EX-10.15 5 dex1015.htm AMENDMENT NO. 1 TO ECLIPSYS AMENDED & RESTATED 2005 STOCK INCENTIVE PLAN Amendment No. 1 to Eclipsys Amended & Restated 2005 Stock Incentive Plan

 

Exhibit 10.15

AMENDMENT NUMBER ONE

TO THE ECLIPSYS CORPORATION

2005 STOCK INCENTIVE PLAN

WHEREAS, Eclipsys Corporation (“Eclipsys”) has established the Eclipsys Corporation 2005 Stock Incentive Plan (the “Plan”);

WHEREAS, Eclipsys, Allscripts-Misys Healthcare Solutions, Inc. (“Allscripts”) and Arsenal Merger Corporation have entered into an Agreement and Plan of Merger dated June 9, 2010 (the “Merger Agreement”) under which Eclipsys will merge with and into a wholly owned subsidiary of Allscripts (the “Transaction”);

WHEREAS, the Board of Directors of Eclipsys has the authority under Section 11(d) of the Plan to amend the Plan; and

WHEREAS, the Board desires to amend the Plan to provide that the Compensation Committee of the Board of Directors of Allscripts will administer the Plan effective on and after the effective time of the Transaction (the “Transaction Date”).

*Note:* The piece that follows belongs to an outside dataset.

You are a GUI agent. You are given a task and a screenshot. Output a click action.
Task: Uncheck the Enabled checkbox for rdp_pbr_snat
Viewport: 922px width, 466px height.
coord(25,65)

NOW, THEREFORE, pursuant to the power of amendment set forth in the Plan, the Plan is hereby amended as follows effective on and after the Transaction Date:

1. By amending the second sentence of Section 1 to replace the term “Board of Directors of the Company” with the term “Board of Directors of Allscripts-Misys Healthcare Solutions, Inc.”

2. By amending Section 3(b) to add the following new sentence to the end thereof:

“Notwithstanding any contrary provision herein, the Committee shall be entitled to exercise all of the powers of the Board under the Plan without any further action by the Board to delegate these powers to the Committee. In addition, the term “Committee” shall mean the Compensation Committee of the Board of Directors of Allscripts-Misys Healthcare Solutions, Inc. (or a subcommittee or subcommittee of the Board of Directors of Allscripts-Misys Healthcare Solutions, Inc. appointed by that board from among its members).”

3. By amending Section 10(f) to add the following new sentence to the end thereof:

“To the extent an outstanding Award requires Company action for the amendment of such award, the Board or Committee shall act on behalf of the Company.”

4. Except as hereinabove amended and modified, the Plan shall remain in full force and effect.